The timing of the “end of COVID” will be a determining factor in the strength of the recovery. In the UK, the OECD country whose vaccine rollout is so far the most advanced, the Prime Minister’s roadmap expresses the hope that if all goes to plan, June will see a “return to normal.” For reasons on which we expand in our recent book, COVID-19: The Great Reset, the idea of a return to a pre-COVID “normal” is a fallacy. The post-COVID era will inevitably differ in many significant ways—whether travel, work, the role of tech, or consumer habits: Nothing will be the same. The “normal” to which the British PM refers is defined in terms of normal access to restaurants, museums, theatres, concerts, sports and other events. That this normal access then equates to normal levels of activity is not a given.
All over the world, the pandemic has temporarily sidelined the debate over healthcare costs, but it’s going to reignite soon with critical implications in terms of the role that wellness habits may play in reducing them and the way in which our social contracts need to be redefined.
In many countries, health costs are simply out of kilter with the “returns” they are supposed to yield. The US epitomizes this situation. In 2019, it spent $3.6 trillion on healthcare (about $11,000 per person), an amount considerably higher than in any other developed economy for an outcome considered sub-par (“on average”) that leaves almost 30 million Americans uninsured. Why US healthcare spending is so high in per capita terms is directly correlated to the underlying cost of healthcare procedures that keep going up and constitute the largest spending item.
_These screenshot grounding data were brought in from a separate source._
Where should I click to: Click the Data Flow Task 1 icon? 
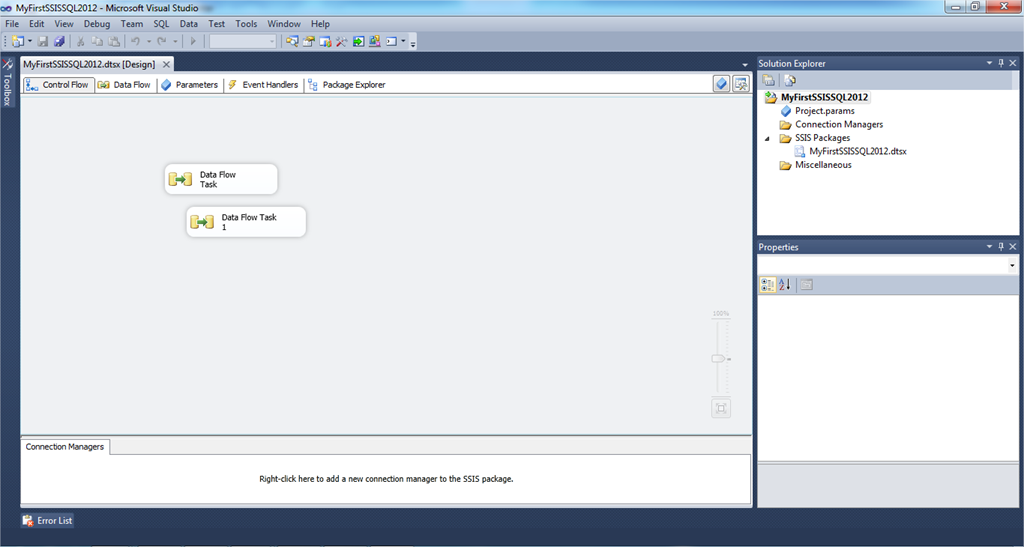pyautogui.click(x=202, y=222)
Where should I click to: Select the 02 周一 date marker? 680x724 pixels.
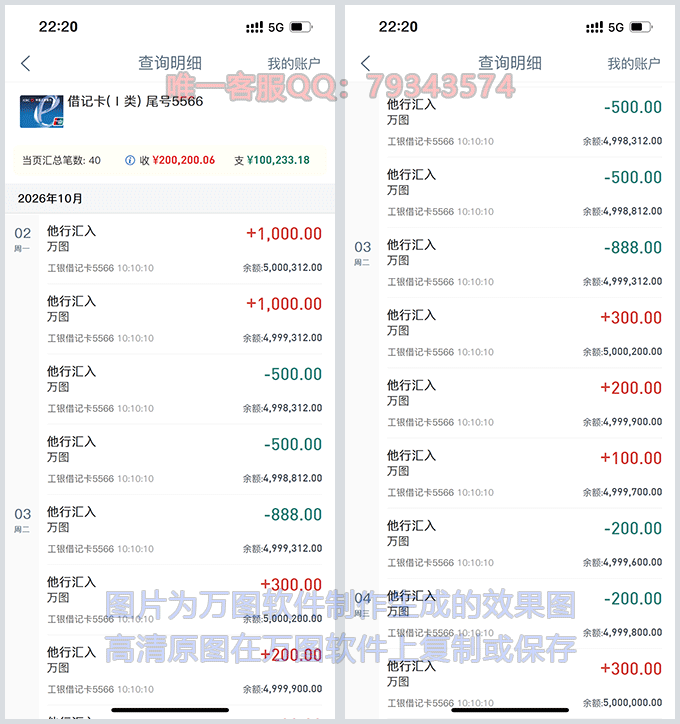click(x=22, y=239)
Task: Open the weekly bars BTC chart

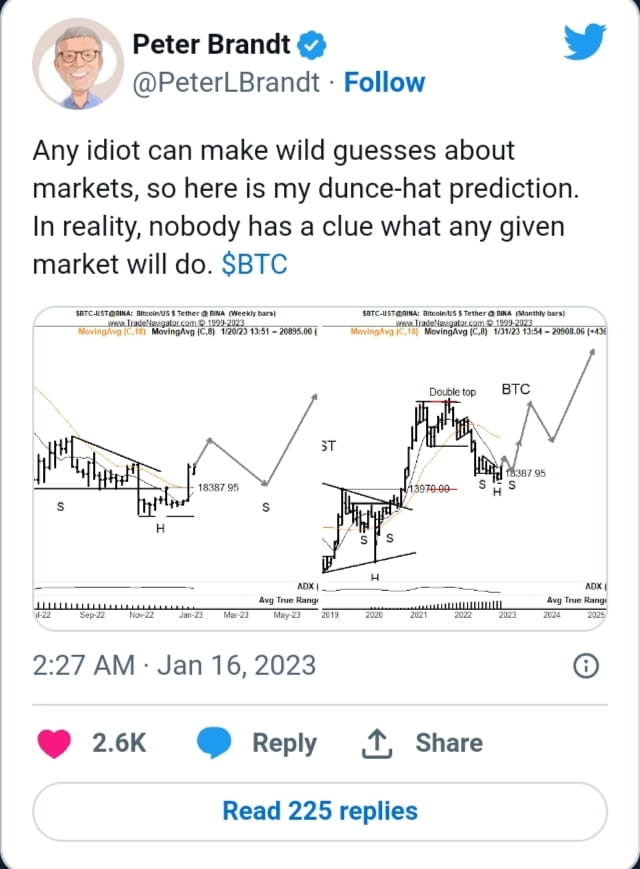Action: 175,465
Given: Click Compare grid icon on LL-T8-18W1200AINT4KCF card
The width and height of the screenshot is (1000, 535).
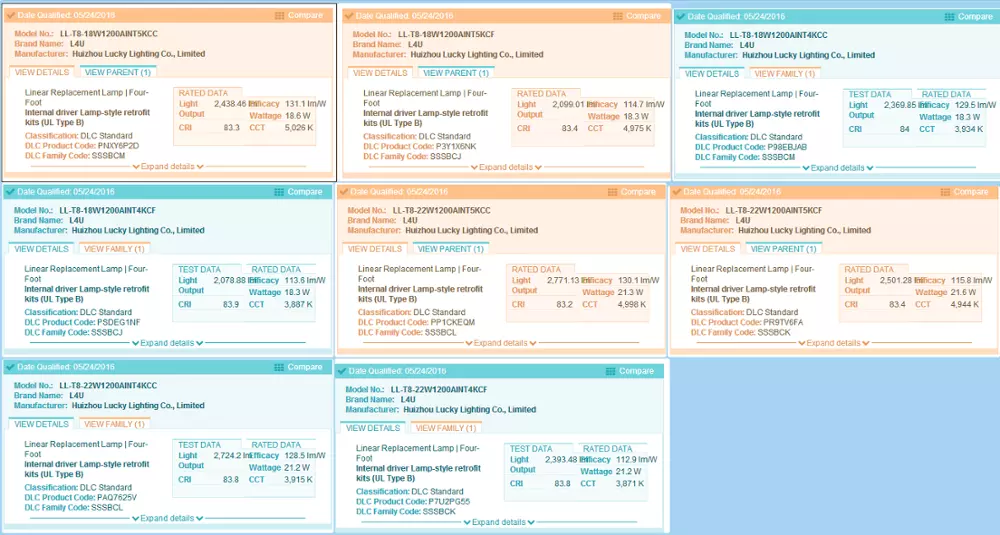Looking at the screenshot, I should coord(279,192).
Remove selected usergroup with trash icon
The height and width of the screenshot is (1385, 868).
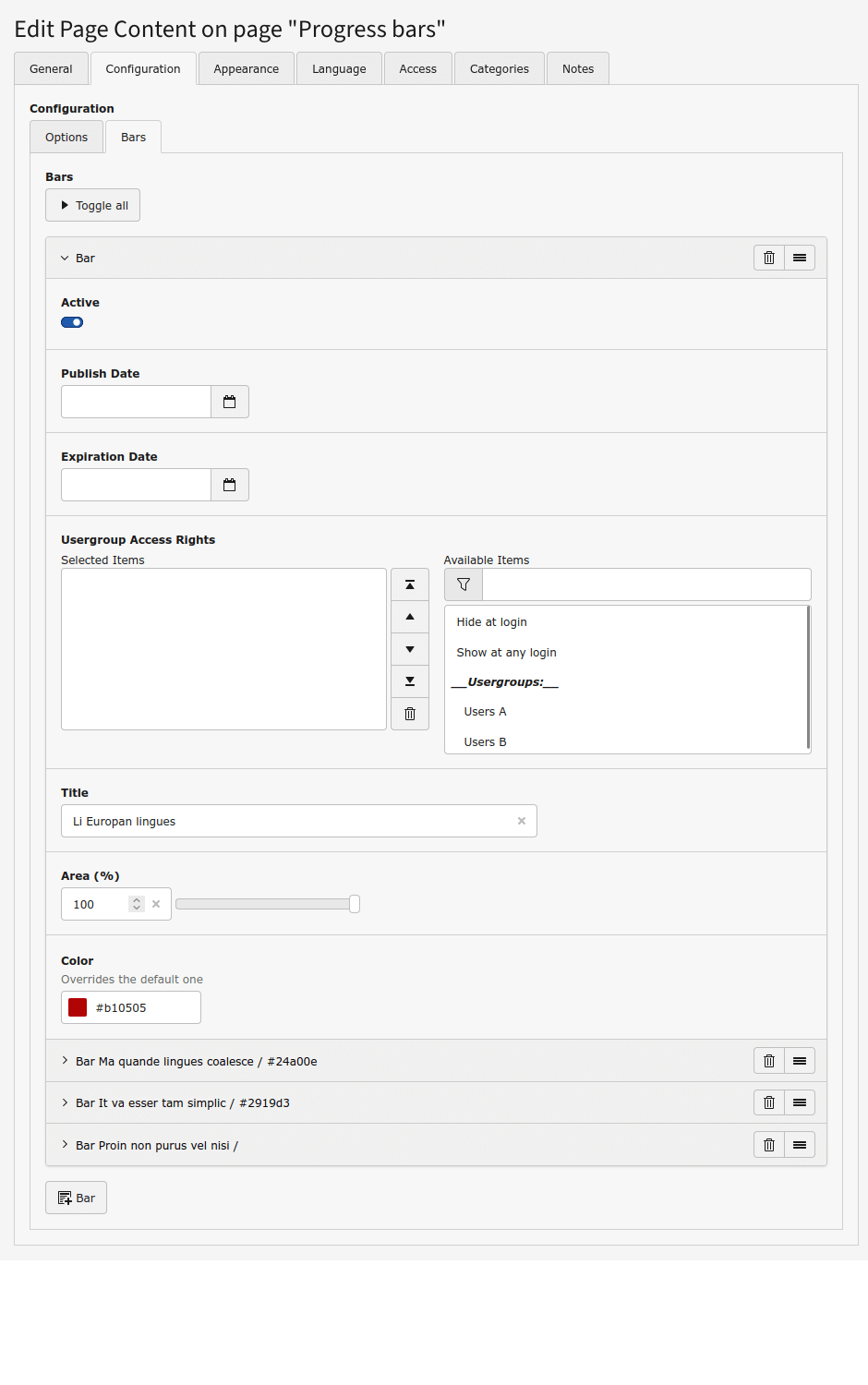tap(410, 714)
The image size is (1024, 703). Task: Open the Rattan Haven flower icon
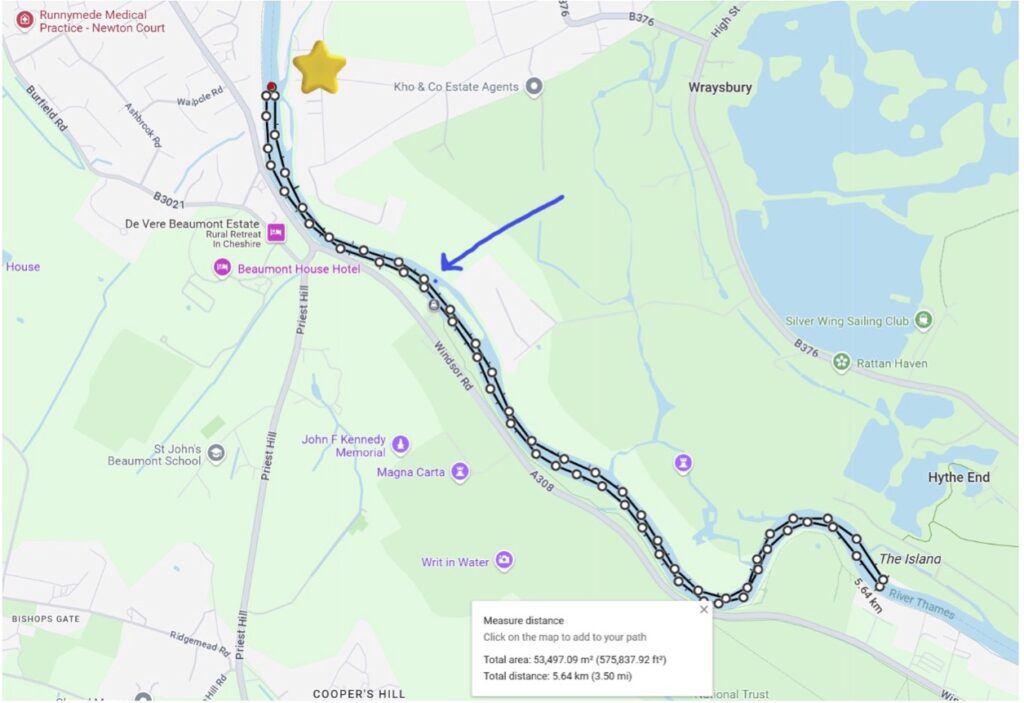click(842, 362)
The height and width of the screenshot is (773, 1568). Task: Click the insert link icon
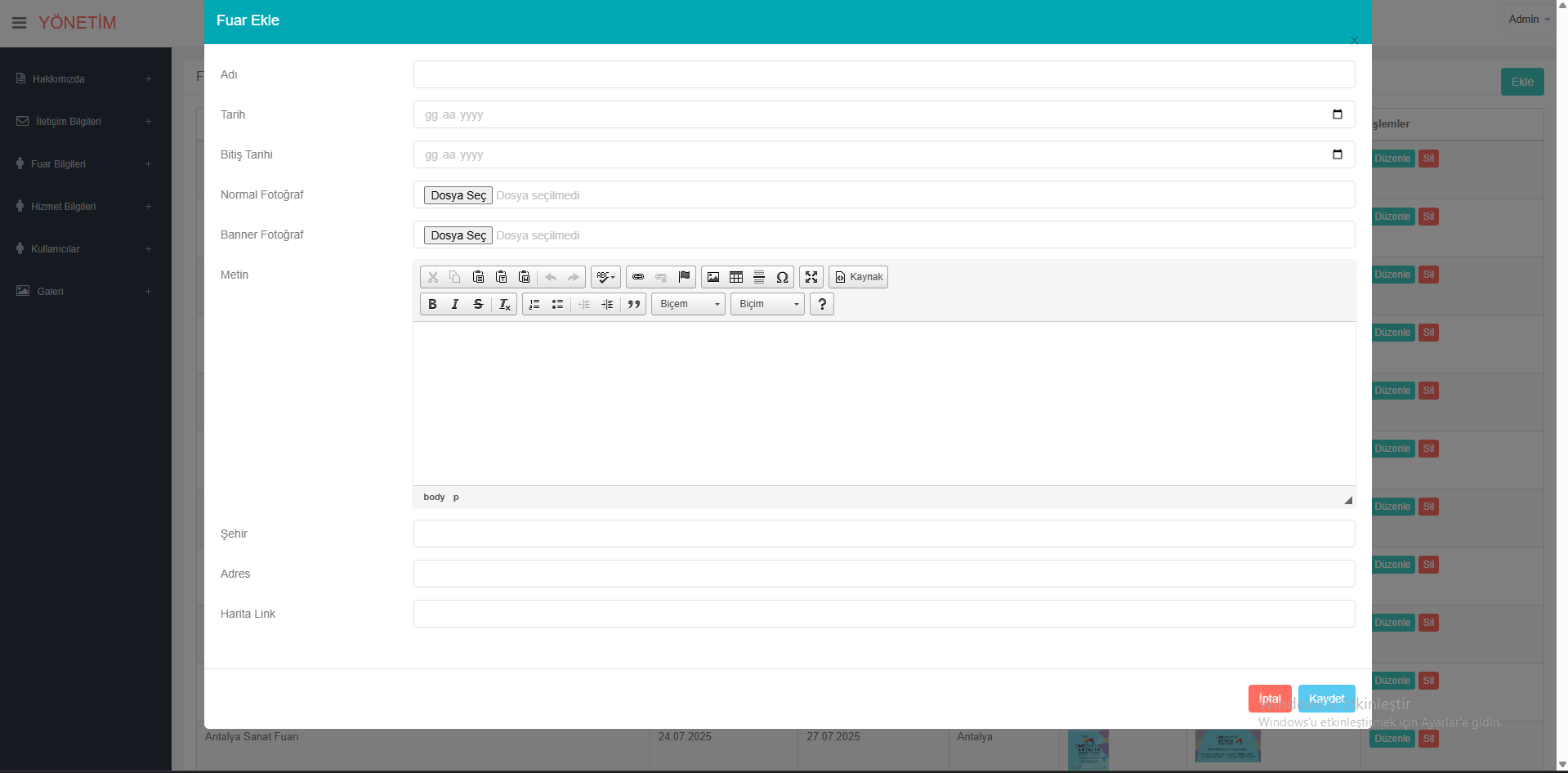638,277
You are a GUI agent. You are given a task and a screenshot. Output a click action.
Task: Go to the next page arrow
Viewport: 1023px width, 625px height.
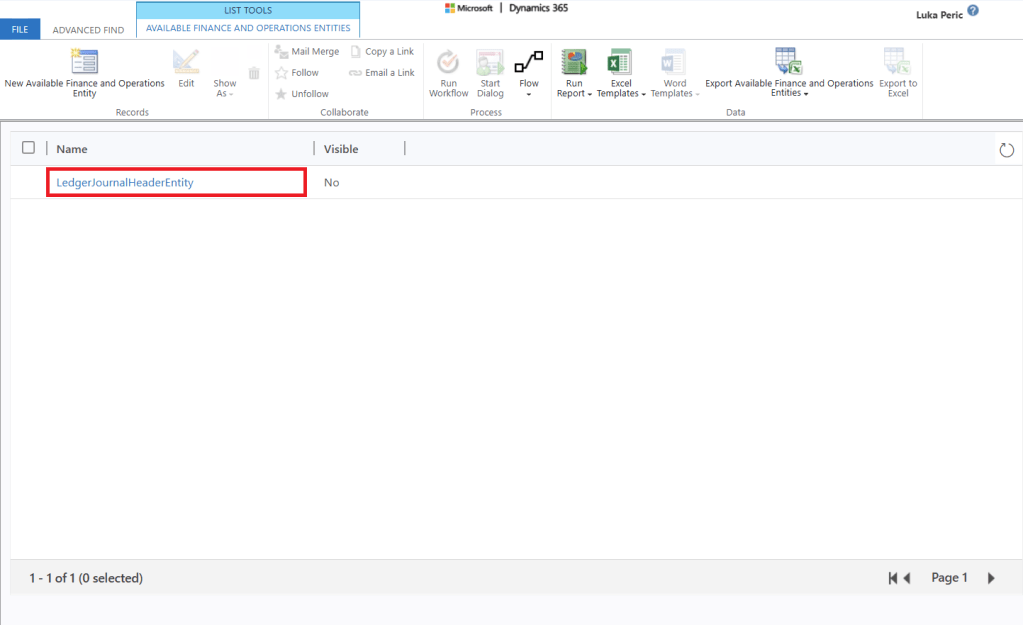pos(991,578)
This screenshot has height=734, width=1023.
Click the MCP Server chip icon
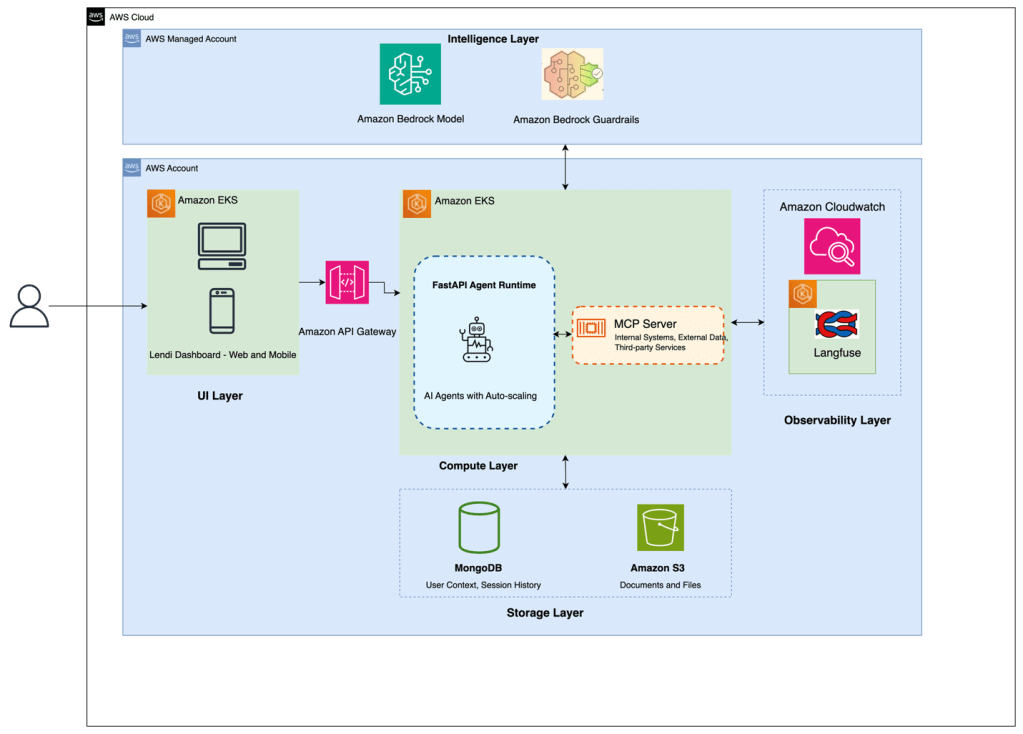[x=589, y=328]
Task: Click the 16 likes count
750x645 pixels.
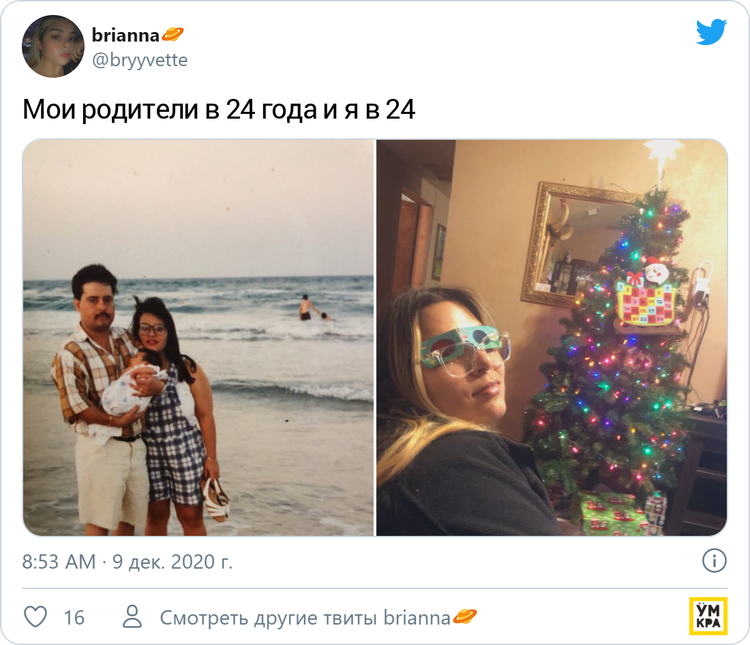Action: (74, 618)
The result: Year after year, healthcare absorbs more of employers’ costs and families’ income while also costing the federal budget and states’ budgets more. The situation may sound extreme in the US, but the increase in health costs is a global problem that can only be addressed sustainably by doing the maximum to ensure that people don’t fall ill in the first place.
The bottom line: Countries must reconsider the way they do welfare and healthcare, and wellness must be at the core of this reconsideration.